Non-economic consequences of populism include increased polarisation across political parties, and criticism of outlets that seek to check power (such as the media) and other branches of government (such as the judicial system). In the extreme, a rise in scapegoating, civil unrest and human rights abuses may result, as leaders consolidate power and increase autocratic rule.
But what about the economic impact? Some items on the populist agenda can spur growth in the short term. Few would argue against an increase in spending on outdated public infrastructure, for example, or disagree with the notion that tax cuts can boost consumption and investment. However, populism has the potential to hinder growth, fuel inflation and result in a loss of competitiveness and productivity over the long term.
An increase in government spending – especially in the form of rising transfers and benefits, combined with tax cuts – can increase the budget deficit, the financing of which can crowd out private investment and potentially lead to higher inflation. Restrictions on migration can hamper worker mobility and have a similarly inflationary impact on wages from a mismatching of labour, skills and demand. Attempts to limit the independence of external agencies, such as a country’s central bank, can also lead to inflation as politicians run expansionary policies at the expense of fiscal discipline in order to fuel short-term growth.
Excessive taxation on incomes and capital can discourage labour and productivity-enhancing investment. Taxation on acquired or inherited wealth can lead to avoidance strategies and a shifting of assets offshore. Trade barriers can lead to the suboptimal use of resources under the show of protecting national security interests, when those same resources could have been used in more productive capacities.
Implications for global assets
One of the primary channels by which populism can affect financial assets is through protectionist policies. Countries that impose restrictions on foreign investment may end up limiting the investor base for global assets, resulting in inefficient price discovery and potentially lower valuations. Capital controls – whether designed to alter the composition, size or timing of foreign investments, and/or restrict capital flowing out of the economy – can be harmful to inward investment, particularly if foreign investors are uncertain about their ability to dispose of assets at their discretion. Uncertainty surrounding the conduct of monetary and fiscal policy, too, can weigh on investment decisions to the extent that inflationary policies can lead to destabilising currency depreciation, adding a source of additional risk to the investment.
Foreign capital matters
As trade continues to grow (and, indeed, has risen more rapidly than overall GDP), countries such as the US and the UK, which have run trade deficits for decades, should be mindful of their dependence on foreign capital for financing consumption. Trade deficits do not imply a lack of economic health, but rather a dearth of savings versus investment, which must be imported from abroad. Investment from overseas – which includes net purchases by foreigners of equities, corporate and government debt, and real estate, among other assets – plays a significant role in making up for the US and UK’s relative lack of national saving.

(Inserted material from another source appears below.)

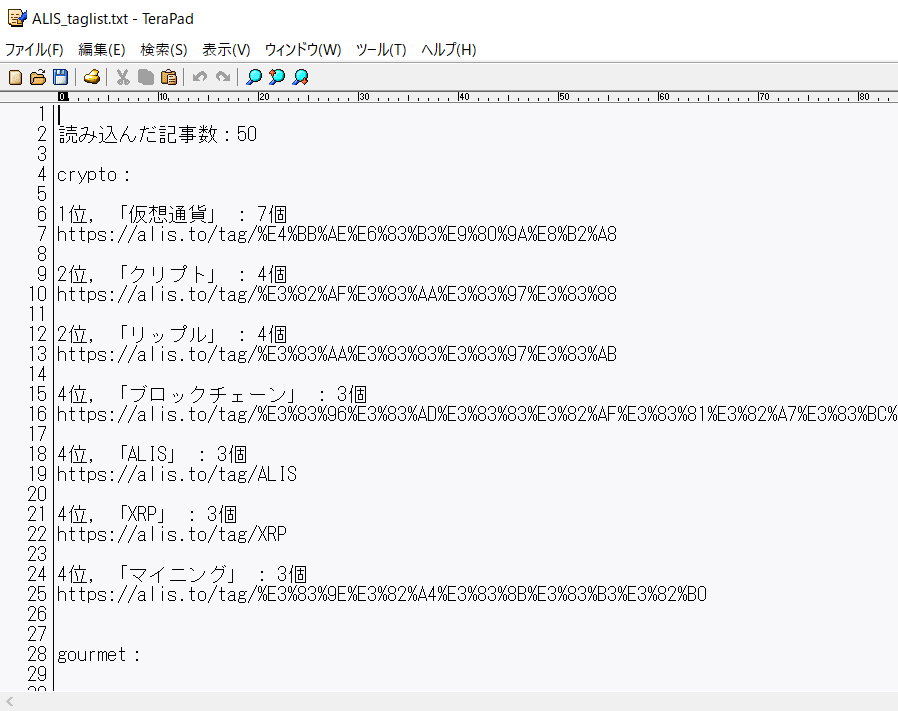This screenshot has width=898, height=711.
Task: Click the Undo arrow icon
Action: pos(200,77)
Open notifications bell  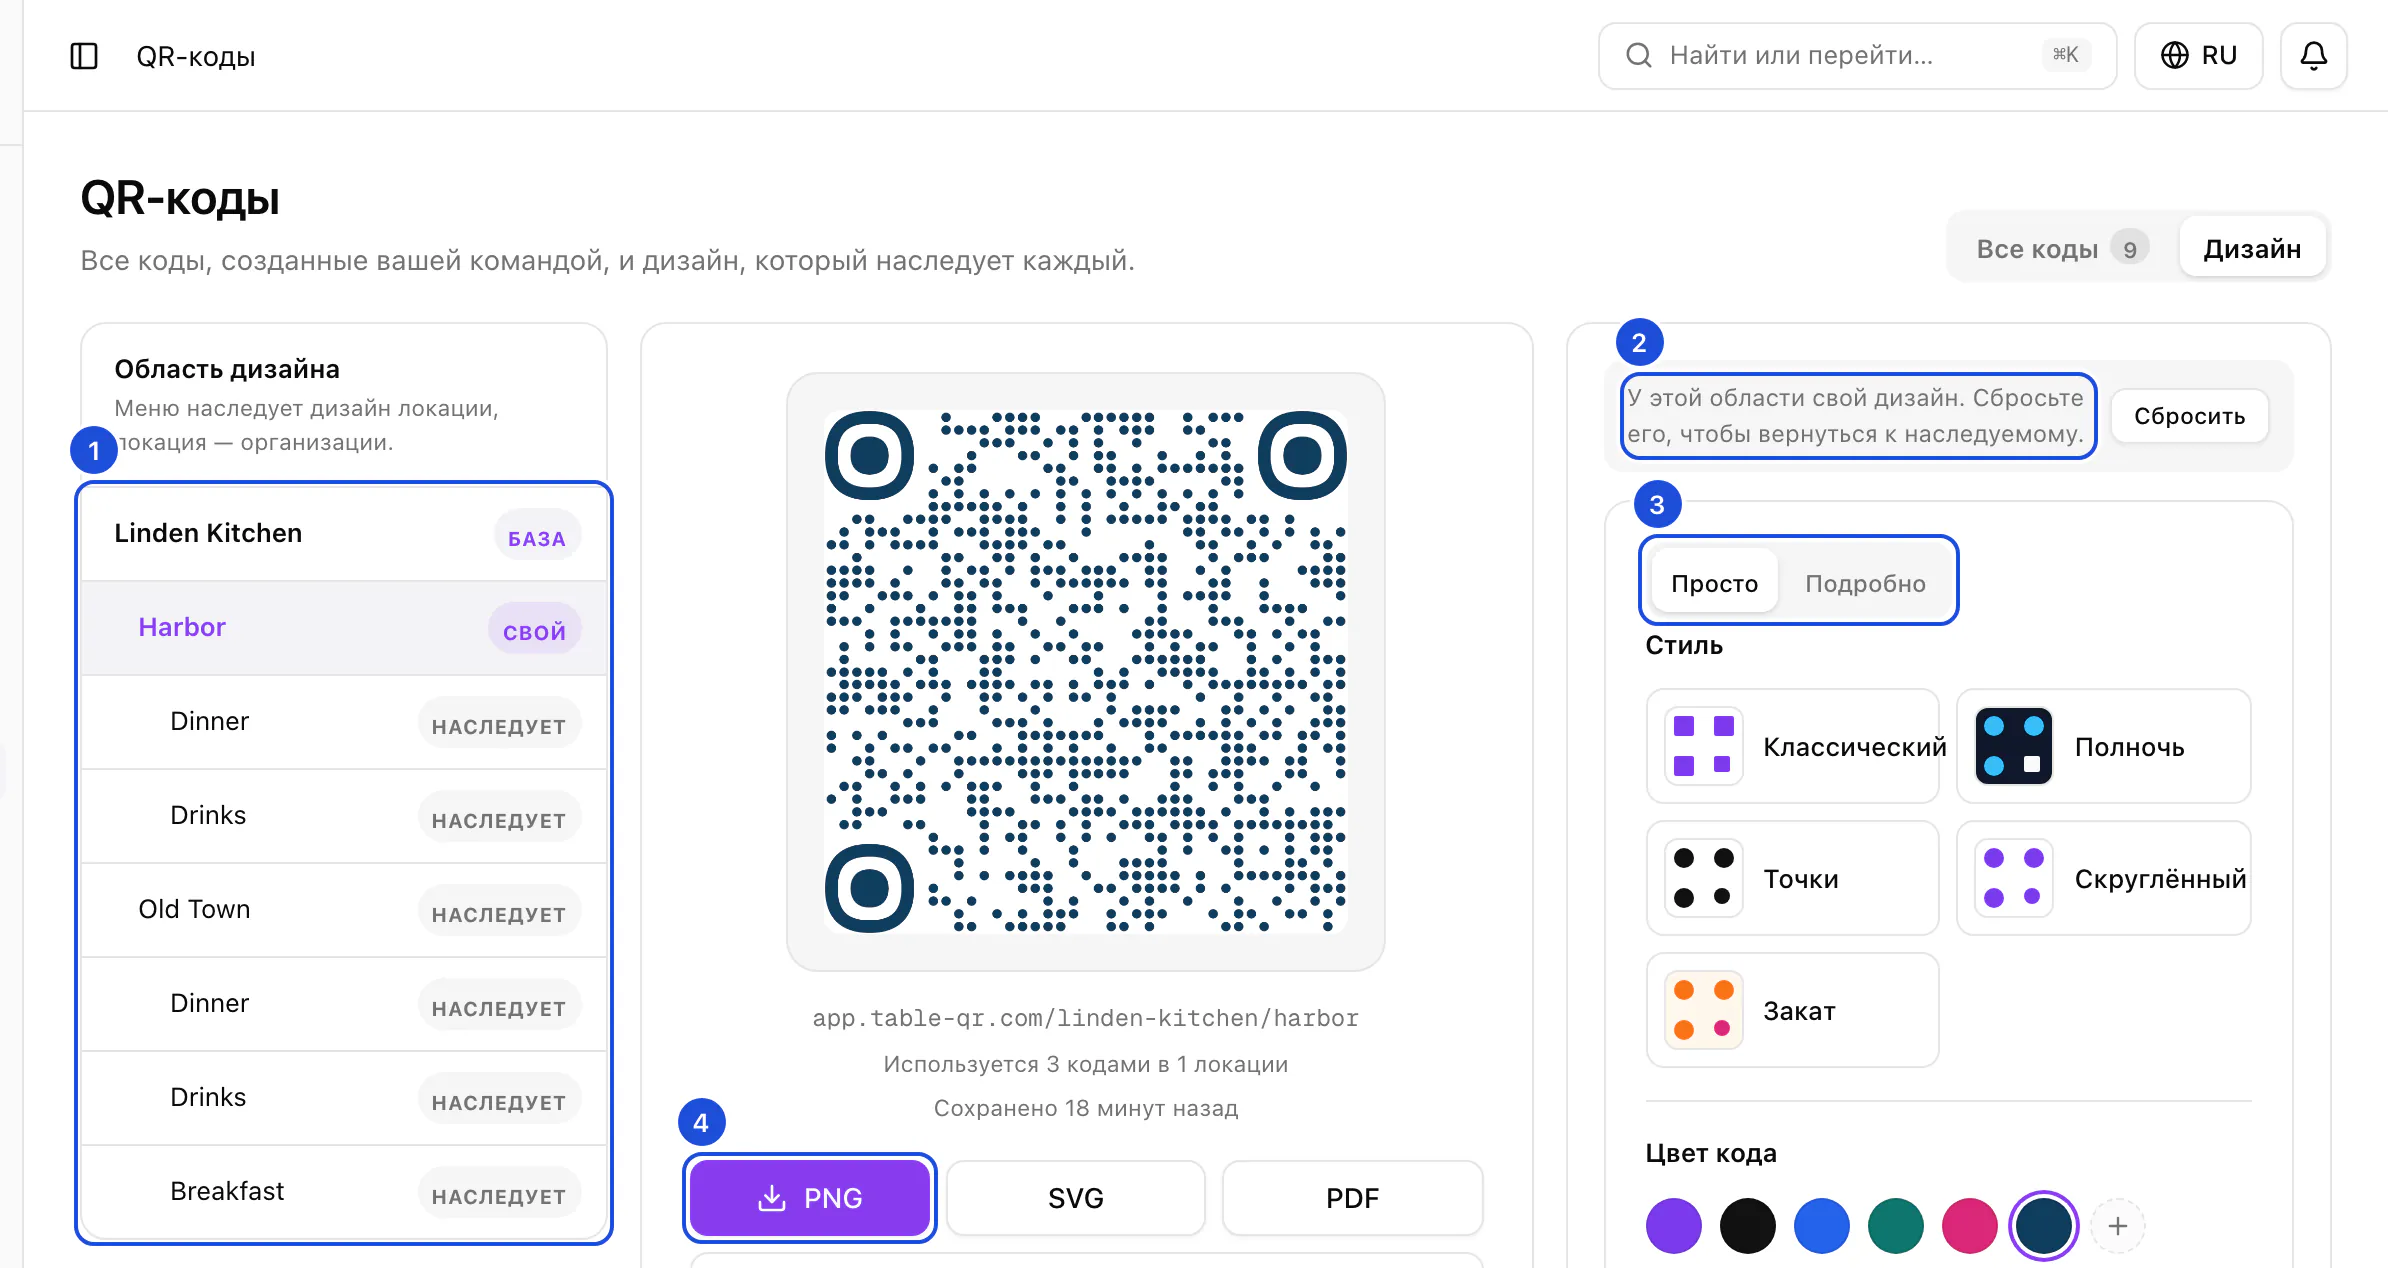[2313, 56]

Gross trade as a share of global GDP
Sources: World Bank, OECD
As the International Monetary Fund points out in a recent issue of its Finance & Development magazine, “Protectionist policies are unlikely to be of much use in improving the current-account balance because there is no obvious connection between protectionism and savings or investment”. However, protectionist policies can act as a disincentive for new foreign investment, necessitating a drop in the value of the foreign currency or an increase
in yields in order to drive investment.
Foreign direct investment
While financial transactions supporting a country’s current-account deficit can take the form of a purchase of fund shares, a bond or currency (to name a few examples), foreign direct investment (FDI) is particularly important. FDI refers to cross-border investments made by residents and businesses from one country into another, with the aim of establishing a ‘lasting interest’ in the country receiving the investment, as measured by a minimum 10% controlling interest. (In contrast, investments with less than a 10% controlling interest are referred to as portfolio investments.) FDI includes the impact of mergers and acquisitions activity, flows from investment in the form of equity and loans, as well as reinvested income, and has been an important source of financing capital for both the US and the UK.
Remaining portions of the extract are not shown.